When do you stop considering your Product an MVP?

Matthew Zammit

Jan 7, 2023

What Does it Mean to Consider a Product an MVP?

As a product manager, I’m always thinking about how to ensure the success of the products I’m responsible for. One concept that is particularly important to me is the MVP, or Minimum Viable Product.

But what does it really mean to consider a product an MVP? For me, it means that until there is a large user base actively using the product and providing valuable feedback, we can’t be certain that it is the right fit for the market. It is only through this feedback loop, where we gather data and insights from real users, that we can truly determine the Product-Market-Fit of the product.
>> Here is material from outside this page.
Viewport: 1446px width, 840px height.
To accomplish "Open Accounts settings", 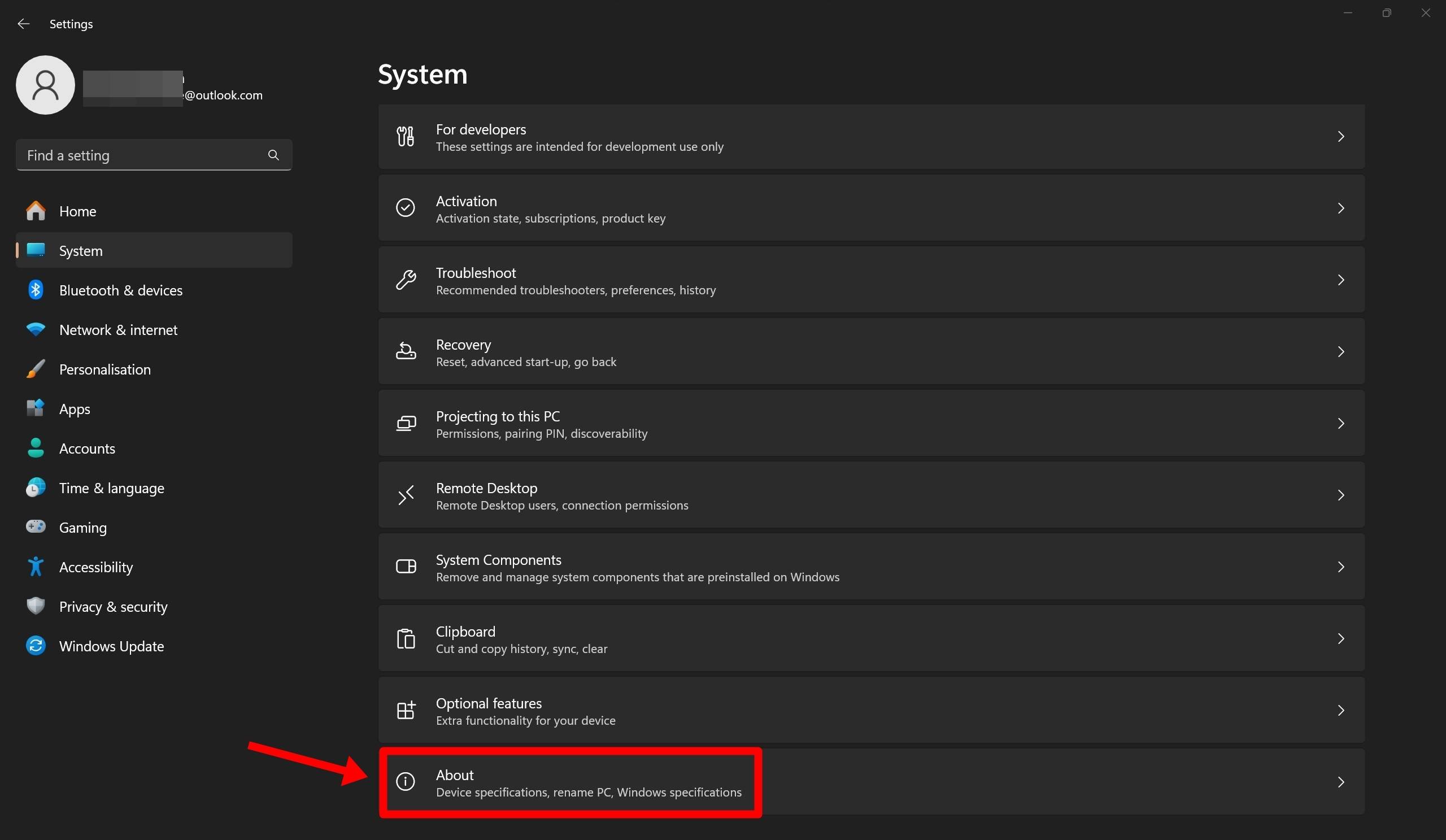I will [87, 448].
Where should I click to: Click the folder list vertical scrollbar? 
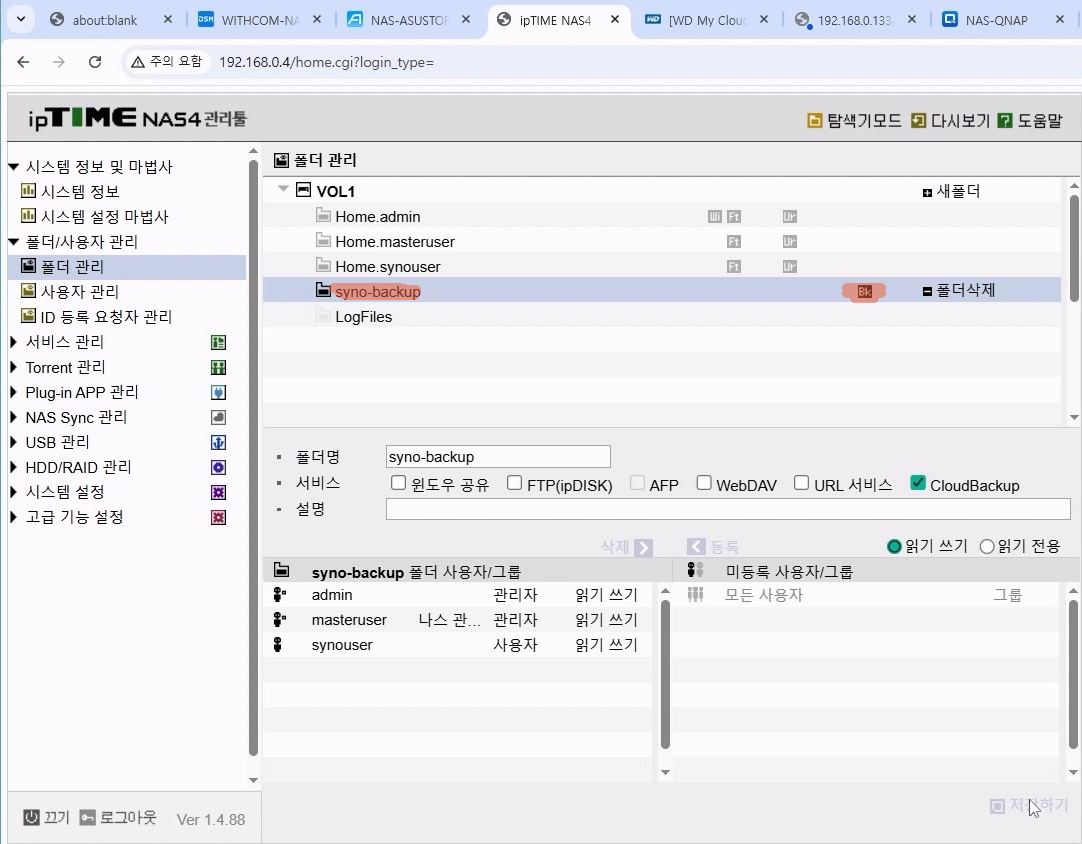tap(1074, 300)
Advanced MVPs Still Need User Feedback

Now, you might be thinking, “But we’ve been working on this product for a while and have made significant improvements and updates. Surely it can’t still be considered an MVP?” And while it’s true that the product may have come a long way since its initial launch, the fact remains that until there is enough evidence to prove that it is meeting the needs of the market, it is still important to consider it an MVP.
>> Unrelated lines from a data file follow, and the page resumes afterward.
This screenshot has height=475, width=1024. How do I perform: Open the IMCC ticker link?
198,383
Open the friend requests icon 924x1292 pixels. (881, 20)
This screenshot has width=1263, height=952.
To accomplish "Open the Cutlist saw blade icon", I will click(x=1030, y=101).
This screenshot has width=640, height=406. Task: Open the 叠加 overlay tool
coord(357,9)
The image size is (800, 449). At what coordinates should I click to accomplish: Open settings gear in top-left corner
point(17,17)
Determining the “Right Fit”

But what do I mean by the “right fit”? This can be a tricky question, as the “right fit” will vary depending on the specific circumstances of the product and the market it is targeting. It could refer to meeting the needs of the sales team, or ensuring that the customer is happy with the product. The key is to gather enough data and feedback from users to determine which factors are most important to focus on.

The Importance of Continuously Gathering User Feedback

So, even if a product is an advanced MVP that has been in development for a while, it is still crucial to keep gathering user feedback and data in order to ensure that it is meeting the needs of the market and is on track to be a success. This is why, as a product manager, I always prioritize that feedback loop and use it to guide the direction of the product. It’s a key part of my strategy for ensuring that the products I’m responsible for are successful in the long run.


Gathering user feedback and data can be a time-consuming process, and it’s not always easy to get the insights you need. But trust me, it is worth the effort. By continuously gathering this data and using it to inform your product strategy, you can be confident that you are building something that meets the needs of the market and has a strong chance of success.